1 Thessalonians 1:1-5

1 Thessalonians 1:1-5



  • Among the more difficult teachings of the Christian faith is the doctrine of predestination. According to this biblical doctrine, all people are born into this world dead in their sins, making them guilty before a righteous God and unwilling to turn to God for life and forgiveness (see Rom 3:9-18; Eph 2:1-3). Therefore, if anyone is to be saved, God must sovereignly act in grace and love on their behalf. The first act of his grace toward fallen humanity is to predestine or choose, apart from any foreseen merit or faith, some people to be part of his family (see Rom 8:28-30; Eph 3:4 & 11). 
    • What do you think about the doctrine of predestination?
    • In what ways is this doctrine difficult? In what ways is it beautiful?
    • How do you know if somebody is “chosen?”
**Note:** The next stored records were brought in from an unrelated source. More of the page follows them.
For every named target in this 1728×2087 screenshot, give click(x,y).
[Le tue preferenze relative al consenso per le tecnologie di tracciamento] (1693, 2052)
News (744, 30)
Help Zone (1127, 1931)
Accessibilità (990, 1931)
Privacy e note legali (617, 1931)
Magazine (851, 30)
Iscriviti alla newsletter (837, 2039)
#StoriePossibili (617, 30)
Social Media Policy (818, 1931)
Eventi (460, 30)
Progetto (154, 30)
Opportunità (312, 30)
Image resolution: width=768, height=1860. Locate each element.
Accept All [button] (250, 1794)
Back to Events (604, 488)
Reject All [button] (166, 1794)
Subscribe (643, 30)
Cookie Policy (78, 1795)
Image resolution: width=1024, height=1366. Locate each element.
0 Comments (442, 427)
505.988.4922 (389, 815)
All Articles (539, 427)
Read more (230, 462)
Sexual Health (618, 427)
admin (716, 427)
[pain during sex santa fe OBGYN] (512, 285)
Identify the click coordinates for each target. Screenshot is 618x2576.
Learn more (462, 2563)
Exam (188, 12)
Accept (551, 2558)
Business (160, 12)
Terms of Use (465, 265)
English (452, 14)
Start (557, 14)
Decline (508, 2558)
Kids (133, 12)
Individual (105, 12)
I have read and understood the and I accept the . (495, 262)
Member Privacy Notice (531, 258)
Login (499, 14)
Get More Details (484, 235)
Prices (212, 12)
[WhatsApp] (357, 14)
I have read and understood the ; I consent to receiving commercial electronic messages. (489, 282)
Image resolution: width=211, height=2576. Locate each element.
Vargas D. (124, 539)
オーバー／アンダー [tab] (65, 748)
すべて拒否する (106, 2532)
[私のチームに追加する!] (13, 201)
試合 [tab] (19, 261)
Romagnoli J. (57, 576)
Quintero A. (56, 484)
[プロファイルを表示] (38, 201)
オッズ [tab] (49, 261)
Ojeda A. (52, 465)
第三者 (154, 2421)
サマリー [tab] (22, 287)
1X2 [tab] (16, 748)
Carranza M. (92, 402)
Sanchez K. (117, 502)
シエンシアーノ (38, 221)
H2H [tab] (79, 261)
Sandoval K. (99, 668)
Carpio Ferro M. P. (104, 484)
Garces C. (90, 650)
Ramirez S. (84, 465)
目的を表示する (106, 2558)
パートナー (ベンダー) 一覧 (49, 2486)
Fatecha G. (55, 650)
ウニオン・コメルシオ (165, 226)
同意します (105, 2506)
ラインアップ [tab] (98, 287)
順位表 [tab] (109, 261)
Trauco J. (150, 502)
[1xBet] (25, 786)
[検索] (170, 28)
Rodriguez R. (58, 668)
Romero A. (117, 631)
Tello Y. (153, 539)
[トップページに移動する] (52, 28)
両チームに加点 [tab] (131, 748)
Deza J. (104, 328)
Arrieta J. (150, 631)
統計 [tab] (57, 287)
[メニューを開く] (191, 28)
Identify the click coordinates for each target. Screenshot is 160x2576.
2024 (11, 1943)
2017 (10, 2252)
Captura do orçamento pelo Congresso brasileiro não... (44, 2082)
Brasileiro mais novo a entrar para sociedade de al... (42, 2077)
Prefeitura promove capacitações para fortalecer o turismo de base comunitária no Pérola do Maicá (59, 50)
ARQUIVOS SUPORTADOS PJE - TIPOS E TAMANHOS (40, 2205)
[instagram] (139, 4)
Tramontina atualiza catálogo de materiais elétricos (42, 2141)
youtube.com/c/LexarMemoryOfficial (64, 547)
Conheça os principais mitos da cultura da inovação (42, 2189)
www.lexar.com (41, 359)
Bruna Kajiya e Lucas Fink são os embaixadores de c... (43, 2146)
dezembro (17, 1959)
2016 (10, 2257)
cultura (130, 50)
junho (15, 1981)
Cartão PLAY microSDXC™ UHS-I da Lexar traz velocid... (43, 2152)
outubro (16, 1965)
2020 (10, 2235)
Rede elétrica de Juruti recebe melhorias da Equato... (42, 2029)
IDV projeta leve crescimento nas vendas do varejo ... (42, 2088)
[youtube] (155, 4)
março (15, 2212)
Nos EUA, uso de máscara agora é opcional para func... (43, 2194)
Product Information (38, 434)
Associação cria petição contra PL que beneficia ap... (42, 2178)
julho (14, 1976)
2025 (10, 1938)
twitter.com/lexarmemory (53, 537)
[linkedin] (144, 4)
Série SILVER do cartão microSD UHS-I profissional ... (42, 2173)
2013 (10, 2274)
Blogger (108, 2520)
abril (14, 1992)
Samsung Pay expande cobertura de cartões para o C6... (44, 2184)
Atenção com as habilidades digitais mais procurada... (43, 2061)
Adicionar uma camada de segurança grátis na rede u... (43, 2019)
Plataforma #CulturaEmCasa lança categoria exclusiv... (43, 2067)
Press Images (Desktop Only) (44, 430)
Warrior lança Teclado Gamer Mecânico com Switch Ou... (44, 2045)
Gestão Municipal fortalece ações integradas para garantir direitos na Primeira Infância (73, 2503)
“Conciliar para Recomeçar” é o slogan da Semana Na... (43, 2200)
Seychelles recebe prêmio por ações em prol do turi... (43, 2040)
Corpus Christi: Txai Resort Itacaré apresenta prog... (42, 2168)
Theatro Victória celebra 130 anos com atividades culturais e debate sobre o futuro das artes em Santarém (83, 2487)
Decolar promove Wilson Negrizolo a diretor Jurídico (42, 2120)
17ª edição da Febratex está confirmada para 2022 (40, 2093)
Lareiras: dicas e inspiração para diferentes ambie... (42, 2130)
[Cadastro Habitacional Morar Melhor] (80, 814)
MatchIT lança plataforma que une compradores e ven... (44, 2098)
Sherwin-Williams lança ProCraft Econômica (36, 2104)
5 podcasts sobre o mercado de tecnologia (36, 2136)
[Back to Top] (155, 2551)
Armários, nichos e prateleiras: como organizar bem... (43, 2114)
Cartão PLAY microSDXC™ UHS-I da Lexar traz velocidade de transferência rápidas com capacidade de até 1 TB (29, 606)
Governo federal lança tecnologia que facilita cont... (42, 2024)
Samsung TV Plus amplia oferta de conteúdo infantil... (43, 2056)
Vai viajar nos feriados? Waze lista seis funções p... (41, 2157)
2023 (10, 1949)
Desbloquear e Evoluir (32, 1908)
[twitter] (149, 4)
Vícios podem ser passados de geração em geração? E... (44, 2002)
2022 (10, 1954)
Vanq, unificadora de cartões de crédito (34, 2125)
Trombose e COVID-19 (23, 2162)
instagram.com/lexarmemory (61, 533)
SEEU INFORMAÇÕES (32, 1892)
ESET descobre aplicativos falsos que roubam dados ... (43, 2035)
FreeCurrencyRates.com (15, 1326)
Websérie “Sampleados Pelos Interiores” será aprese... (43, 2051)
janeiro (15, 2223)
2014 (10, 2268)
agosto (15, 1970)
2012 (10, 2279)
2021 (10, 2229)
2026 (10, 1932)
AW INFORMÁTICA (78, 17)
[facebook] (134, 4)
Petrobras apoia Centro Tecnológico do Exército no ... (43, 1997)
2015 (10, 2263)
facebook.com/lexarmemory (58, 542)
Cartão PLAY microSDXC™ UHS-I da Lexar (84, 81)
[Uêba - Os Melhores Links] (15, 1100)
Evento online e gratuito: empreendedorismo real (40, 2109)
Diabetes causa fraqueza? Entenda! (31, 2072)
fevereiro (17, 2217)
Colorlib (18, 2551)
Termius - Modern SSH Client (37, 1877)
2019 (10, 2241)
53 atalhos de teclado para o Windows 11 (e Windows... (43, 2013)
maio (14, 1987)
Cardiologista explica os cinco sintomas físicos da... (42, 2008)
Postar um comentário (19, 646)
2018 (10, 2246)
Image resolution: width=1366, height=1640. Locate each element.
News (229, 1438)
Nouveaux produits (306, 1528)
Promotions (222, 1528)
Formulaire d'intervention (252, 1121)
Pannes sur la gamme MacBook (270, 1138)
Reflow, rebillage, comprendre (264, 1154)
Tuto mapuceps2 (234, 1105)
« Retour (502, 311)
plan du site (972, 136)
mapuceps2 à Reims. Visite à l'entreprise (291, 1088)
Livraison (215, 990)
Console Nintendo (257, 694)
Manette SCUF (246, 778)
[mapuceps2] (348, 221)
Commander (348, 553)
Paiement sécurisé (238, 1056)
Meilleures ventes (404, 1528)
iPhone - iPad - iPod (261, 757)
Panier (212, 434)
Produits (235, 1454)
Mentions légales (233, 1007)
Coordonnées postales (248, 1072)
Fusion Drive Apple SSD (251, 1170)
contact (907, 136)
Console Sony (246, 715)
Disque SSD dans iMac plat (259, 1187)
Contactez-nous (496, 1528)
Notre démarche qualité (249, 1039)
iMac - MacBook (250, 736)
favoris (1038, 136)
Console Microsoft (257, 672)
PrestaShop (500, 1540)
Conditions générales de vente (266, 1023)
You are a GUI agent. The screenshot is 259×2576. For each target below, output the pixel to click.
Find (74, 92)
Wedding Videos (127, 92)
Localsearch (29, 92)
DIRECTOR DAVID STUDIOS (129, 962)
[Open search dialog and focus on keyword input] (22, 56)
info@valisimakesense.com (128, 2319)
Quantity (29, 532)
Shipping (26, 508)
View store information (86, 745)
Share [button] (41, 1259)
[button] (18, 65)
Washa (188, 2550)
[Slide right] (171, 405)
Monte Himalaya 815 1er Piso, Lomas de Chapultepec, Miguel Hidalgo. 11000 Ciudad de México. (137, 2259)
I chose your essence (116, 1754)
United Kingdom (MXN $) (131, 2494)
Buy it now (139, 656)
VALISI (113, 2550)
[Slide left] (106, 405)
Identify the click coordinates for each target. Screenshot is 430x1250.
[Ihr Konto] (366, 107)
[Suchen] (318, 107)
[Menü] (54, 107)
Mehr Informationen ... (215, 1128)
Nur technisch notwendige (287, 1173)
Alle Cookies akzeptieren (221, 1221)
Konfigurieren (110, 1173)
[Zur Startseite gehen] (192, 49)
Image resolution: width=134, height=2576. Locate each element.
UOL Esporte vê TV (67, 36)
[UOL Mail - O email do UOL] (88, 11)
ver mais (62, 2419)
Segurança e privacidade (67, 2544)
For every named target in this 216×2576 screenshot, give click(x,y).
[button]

Paul and his missionary companions thank God for the faith, hope, and love of the Thessalonian Christians because these Spirit-wrought virtues are evidence that God has chosen them.


Read 1 Thessalonians 1:1-5 aloud.


  • The first prominent theme, found in verses 2-3, is that of giving thanks. Examine the text together using these questions:
    • Who is giving thanks?
    • When do they give thanks?
    • For whom are they giving thanks?
    • How do they give thanks?
    • What do they remember about the Thessalonians that overflow in thanks?
  • The second big theme in the text is that of election or predestination. In verses 4-5, Paul says that he and his companions know that God has chosen the Thessalonians for salvation.
    • What four pieces of evidence led him to this conclusion?
    • And what do each of these things mean, practically speaking?


Many people act as if the doctrine of predestination exists so that Christians will always have something interesting to argue about. On the other hand, Paul uses this doctrine not to argue with other Christians but instead to bring assurance to other Christians! He does this by highlighting for the Thessalonians all of the “evidences” of God’s grace and power in their lives, demonstrating that they indeed are a part of God’s family (i.e., chosen by God). Paul mentions their faith, love, and hope in Christ that leads to good work and labor. He also says hearing and believing the gospel, experiencing the power of the Holy Spirit, and having deep Christian conviction. And he addresses them as beloved brothers and sisters!

As an application, spend some time in your group deepening one another’s assurance by highlighting specific ways you see God at work in one another’s lives. 

You can begin each affirmation like this: “[Name], I thank God for you and know that God has chosen you to be part of his family because I see…[list your affirmations].”